ICAT Promotes Cervical Cancer Cell Proliferation, Invasion, Migration and Epithelial‑to‑mesenchymal Transition Through HPV16 E6, E7/ miR-23b-3p/ ICAT Axis

Background: Human papillomavirus (HPV) 16 plays a crucial role in cervical cancer (CC) development. Previous study reported that inhibitor of β-catenin and TCF (ICAT) is upregulated in CC and promotes cervical tumor progression. Herein, we aimed to investigate the underlying molecular mechanism that HPV16 regulates the expression of ICAT and promotes the CC development.

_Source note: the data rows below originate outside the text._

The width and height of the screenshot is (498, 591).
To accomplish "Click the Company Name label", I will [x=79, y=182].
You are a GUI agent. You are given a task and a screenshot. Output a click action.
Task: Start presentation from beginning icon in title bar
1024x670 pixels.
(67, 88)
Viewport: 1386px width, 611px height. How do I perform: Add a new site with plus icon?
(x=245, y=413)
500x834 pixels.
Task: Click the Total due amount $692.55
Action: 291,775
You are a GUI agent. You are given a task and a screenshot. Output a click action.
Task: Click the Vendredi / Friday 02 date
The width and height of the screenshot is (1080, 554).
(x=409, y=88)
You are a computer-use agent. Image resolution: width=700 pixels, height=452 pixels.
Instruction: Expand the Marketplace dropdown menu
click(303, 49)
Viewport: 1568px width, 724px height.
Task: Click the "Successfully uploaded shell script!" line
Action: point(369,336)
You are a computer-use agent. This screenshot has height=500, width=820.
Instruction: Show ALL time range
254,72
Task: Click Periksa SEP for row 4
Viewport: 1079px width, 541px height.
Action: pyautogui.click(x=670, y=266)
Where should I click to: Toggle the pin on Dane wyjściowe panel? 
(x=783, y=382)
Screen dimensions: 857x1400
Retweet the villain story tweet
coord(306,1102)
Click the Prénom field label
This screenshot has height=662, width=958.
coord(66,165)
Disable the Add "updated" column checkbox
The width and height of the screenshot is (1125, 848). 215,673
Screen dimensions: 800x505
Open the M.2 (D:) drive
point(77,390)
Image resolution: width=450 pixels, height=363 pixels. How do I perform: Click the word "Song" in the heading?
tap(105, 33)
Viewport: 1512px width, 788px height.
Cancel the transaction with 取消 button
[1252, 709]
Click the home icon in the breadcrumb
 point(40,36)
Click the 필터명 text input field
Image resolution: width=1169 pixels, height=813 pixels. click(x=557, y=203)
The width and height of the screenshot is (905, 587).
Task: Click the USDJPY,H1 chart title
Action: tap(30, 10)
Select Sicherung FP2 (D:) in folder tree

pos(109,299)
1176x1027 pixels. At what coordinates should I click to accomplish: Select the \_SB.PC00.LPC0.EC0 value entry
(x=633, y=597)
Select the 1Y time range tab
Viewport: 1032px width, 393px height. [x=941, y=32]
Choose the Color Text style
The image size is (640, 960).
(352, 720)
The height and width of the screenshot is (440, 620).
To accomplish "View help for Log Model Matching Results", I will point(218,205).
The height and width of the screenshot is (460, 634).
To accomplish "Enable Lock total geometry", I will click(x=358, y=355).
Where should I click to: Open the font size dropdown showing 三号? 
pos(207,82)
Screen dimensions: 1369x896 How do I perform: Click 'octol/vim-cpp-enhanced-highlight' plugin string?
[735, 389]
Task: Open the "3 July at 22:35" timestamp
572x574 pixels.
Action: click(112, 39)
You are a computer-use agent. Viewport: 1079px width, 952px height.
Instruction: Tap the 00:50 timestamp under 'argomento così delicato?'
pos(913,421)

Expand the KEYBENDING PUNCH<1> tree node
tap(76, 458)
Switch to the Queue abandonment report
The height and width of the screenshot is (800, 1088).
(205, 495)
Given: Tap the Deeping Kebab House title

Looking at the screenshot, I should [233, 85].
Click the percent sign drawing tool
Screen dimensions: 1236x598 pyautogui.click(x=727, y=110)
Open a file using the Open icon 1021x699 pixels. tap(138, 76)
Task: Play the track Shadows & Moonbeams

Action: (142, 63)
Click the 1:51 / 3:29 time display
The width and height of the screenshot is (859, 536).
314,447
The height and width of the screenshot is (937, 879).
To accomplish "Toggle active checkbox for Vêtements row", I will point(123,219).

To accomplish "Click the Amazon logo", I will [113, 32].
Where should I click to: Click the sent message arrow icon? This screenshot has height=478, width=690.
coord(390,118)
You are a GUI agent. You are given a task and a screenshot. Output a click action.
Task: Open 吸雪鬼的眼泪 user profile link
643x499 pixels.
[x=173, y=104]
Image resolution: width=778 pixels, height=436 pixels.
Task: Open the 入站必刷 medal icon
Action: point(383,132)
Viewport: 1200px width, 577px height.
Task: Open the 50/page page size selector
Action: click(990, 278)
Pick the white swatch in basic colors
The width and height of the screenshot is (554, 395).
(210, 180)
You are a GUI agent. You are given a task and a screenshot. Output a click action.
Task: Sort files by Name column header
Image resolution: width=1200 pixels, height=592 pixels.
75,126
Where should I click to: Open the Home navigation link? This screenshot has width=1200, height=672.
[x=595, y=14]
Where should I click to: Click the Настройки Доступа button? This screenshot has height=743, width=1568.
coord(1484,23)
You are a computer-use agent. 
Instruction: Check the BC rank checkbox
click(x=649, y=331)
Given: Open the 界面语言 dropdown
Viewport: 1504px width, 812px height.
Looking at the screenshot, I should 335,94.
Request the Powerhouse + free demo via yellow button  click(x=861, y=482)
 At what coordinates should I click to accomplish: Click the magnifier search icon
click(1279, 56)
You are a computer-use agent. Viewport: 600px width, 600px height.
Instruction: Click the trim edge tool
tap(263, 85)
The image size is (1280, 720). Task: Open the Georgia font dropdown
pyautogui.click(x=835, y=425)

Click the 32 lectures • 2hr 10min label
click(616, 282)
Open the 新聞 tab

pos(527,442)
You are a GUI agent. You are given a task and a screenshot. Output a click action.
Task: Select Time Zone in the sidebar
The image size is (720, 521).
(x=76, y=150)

Methods: The expressions of HPV 16 E6, E7 and ICAT were modulated by small interfering RNA and recombinant adenovirus, respectively. qRT-PCR was conducted to detect the mRNA expression of HPV 16 E6, E7, ICAT and miR-23b-3p in SiHa and CasKi cells. Bioinformatics analysis was utilized to predict the potential miRNAs that could bind to the ICAT 3′ untranslated region. Then, the dual luciferase reporter assay was used to confirm that. Cell proliferation ability was detected by CCK-8 assay. Wound healing and Transwell assays were used to observe migration and invasion abilities. Protein expressions were measured with western blot. Results: Results revealed that after knocking down of HPV16 E6, E7, the expression of ICAT decreased, but the expression of miR-23b-3p increased. Besides, miR-23b-3p negatively modulated ICAT expression in HPV16 positive CC cells. Dual luciferase assays confirmed that ICAT was a target gene of miR-23b-3p. Functional experiments showed that the overexpression of miR-23b-3p suppressed malignant behaviors of SiHa and CasKi cells, such as migration, invasion and EMT. Importantly, the overexpression of ICAT counteracted the suppressive effect of miR-23b-3p on HPV16 positive cervical cancer cell. Furthermore, after the knockdown of HPV16 E6 and E7, the inhibition of miR-23b-3p could increase the ICAT expression and rescue the siRNA HPV16 E6, E7-mediated suppressive impact on the aggressiveness of SiHa and CasKi cells.Conclusions: Our study demonstrates that HPV 16 E6, E7/miR-23b-3p/ ICAT axis plays an important role in HPV16 positive CC pathogenesis, which may serve as a promising therapy target for HPV 16-associated cervical cancer.